Именно это он взял у Августина и пытался усвоить именно эту идею Достоевскому, ибо сам был захвачен августиновской концепцией: «В сочетании страстного религиозного чувства с железной мощью философско-исторических схем и построений, в понимании церкви как развивающегося в историческом процессе Града Божия – Соловьёв является прямым наследником Августина»63.

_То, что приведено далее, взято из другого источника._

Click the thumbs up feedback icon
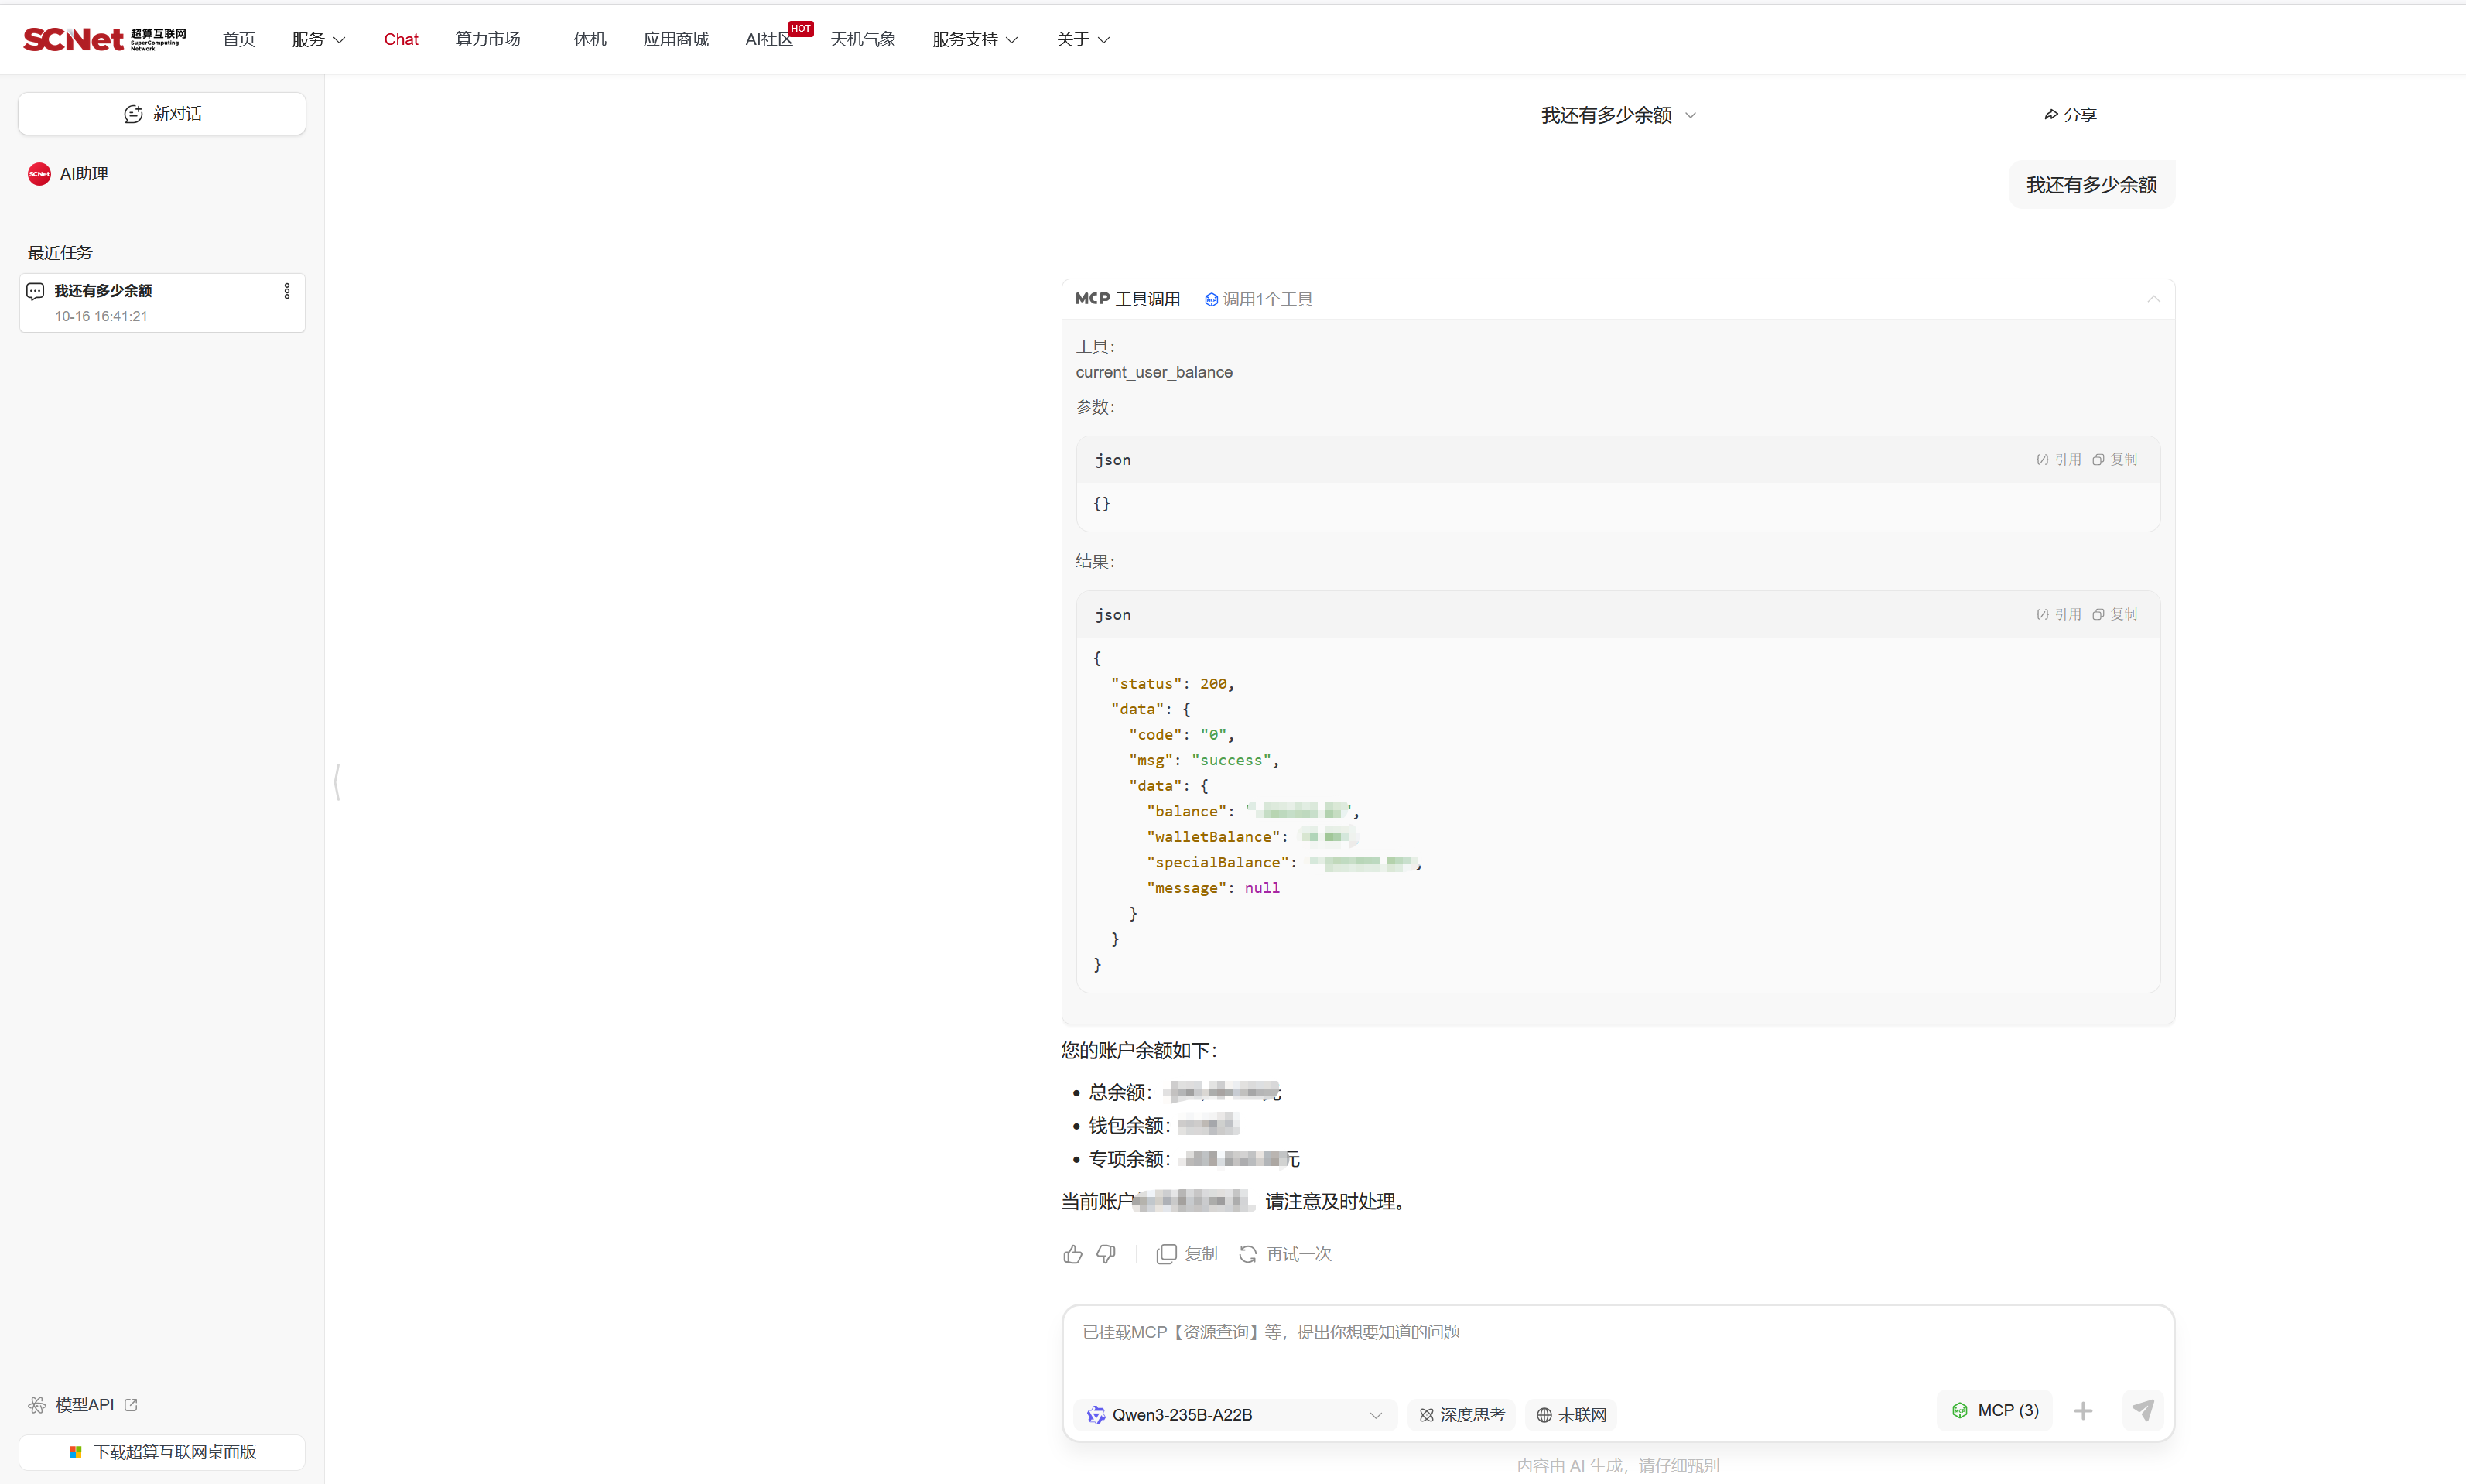Screen dimensions: 2466x1484 [1072, 1254]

Достоевский не занимался философией религии, он создавал религиозную философию, укоренял ее в России. И вот из этой материнской плаценты вырастает религиозная философия России. Он сотворил из своих романов для России ту основу, сквозь которую некогда прошла философия всех европейских стран. Не случайно многие русские мыслители называли писателя «своим детоводителем ко Христу». Оценка весьма высокая. Заметим, что в Евангелии апостол Павел говорил: «До пришествия веры мы заключены были под стражею закона, до того времени, как надлежало открыться вере. Итак, закон был для нас детоводителем ко Христу» (Гал. 3: 23–24). Но для язычников философия была детоводителем эллинизма ко Христу – тем же, чем Закон для иудеев. Уже впоследствии и Вл. Соловьёва называли «философским детоводителем к Христу».
Владимир Сергеевич Соловьёв
Ф.М. Достоевский
Достоевский опирался на Пушкина в самостоятельном подходе к проблемам бытия, именно опыт Пушкина и Достоевского лег в основу русского философствования. Друг и в каком-то смысле ученик В.С. Соловьёва философ Л.М. Лопатин писал: «Русские философские писатели гораздо более были заняты вопросами о мнениях разных западных знаменитостей о предметах философского знания, нежели вопросами о самих этих предметах. <…> Соловьёв начал первый писать не о чужих мнениях по вопросам философии, а о самих этих вопросах и стал их решать по существу, независимо от всяких мнений, – чрез это он сделался первым представителем уже не отраженной иностранной, а настоящей русской философской мысли»64. Но первым, кто самостоятельно поставил все философско-христианские проблемы европейской мысли (от Исповеди и Теодицеи), был Достоевский. Разумеется, не в схоластически-занаученной форме, а как и Августин в живом тексте, тексте своих великих романов.